Tengo miedo de toser y no parar, tengo miedo de que me duela la garganta, tengo miedo de escupir una flema, tengo miedo de que en algún momento me falte el aire. Tengo miedo de enfermar y que el colapso de los hospitales me obligue a agonizar en mi casa y que mi familia tenga miedo de tocarme, o de respirar a mi lado porque los podría contagiar.
Tengo miedo de que mi madre se muera abandonada por un sistema de salud que priorizará la vida de la gente más joven, tengo miedo de que mi hijo llegase a necesitar un respirador y que no haya ninguno disponible, tengo miedo de que mi marido se lleve las manos a la cara al regresar de la calle, después de haber ido a conseguirnos alimentos para la tercera o cuarta o quinta semana de encierro.
También tengo miedo de que el desabasto de suministros saque lo peor de nosotros mismos y que eso nos convierta en bestias capaces de matar con tal de conseguir incluso el último paquete de papel higiénico. Tengo miedo de que la cuarentena se levante y que el colapso económico, los despidos masivos, la precariedad y la pobreza sean los escalones que nos conduzcan hacia un final global y dantesco.
Tengo miedo de que mis estudiantes no vuelvan a clases porque no les queda de otra. Tengo miedo de que la señora que vende café en la universidad decida cerrar su local porque ya no puede sostenerlo, pero también le tengo miedo a la correspondencia que dejó en mi puerta el cartero, que quizás tenía en sus manos el virus del que he intentado escapar durante todo este tiempo.
Le tengo miedo al encierro porque me vuelve loca. Tengo miedo de que una mañana me despierte iracunda y arremeta en contra de los únicos cuatro seres vivos con los que he convivido en las últimas semanas. Tengo miedo de que se me agoten las ganas de ser solidaria y que eso me confronte con el hecho de que podría ser perfectamente capaz de mandar a todos al carajo.

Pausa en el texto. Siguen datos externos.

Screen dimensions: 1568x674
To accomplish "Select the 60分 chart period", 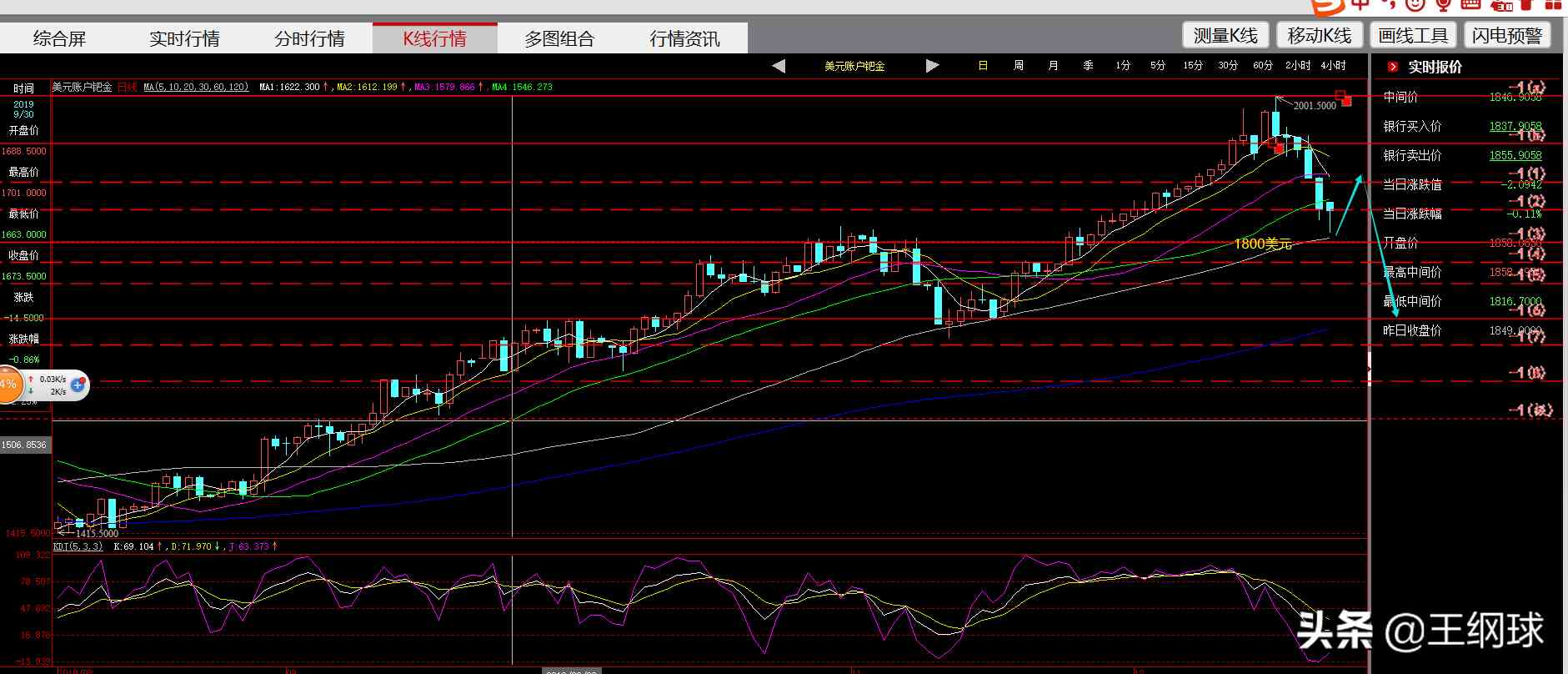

Tengo miedo a que perdamos la poca estabilidad que tanto trabajo nos ha costado sostener en medio de la precariedad mexicana. Me tengo miedo a mi misma, sobre todo porque el virus que nos obliga hoy en día a estar cautivos no se llama COVID-19, el virus al que le temo se ha venido incubando desde hace mucho, y ese virus, precisamente, se llama miedo.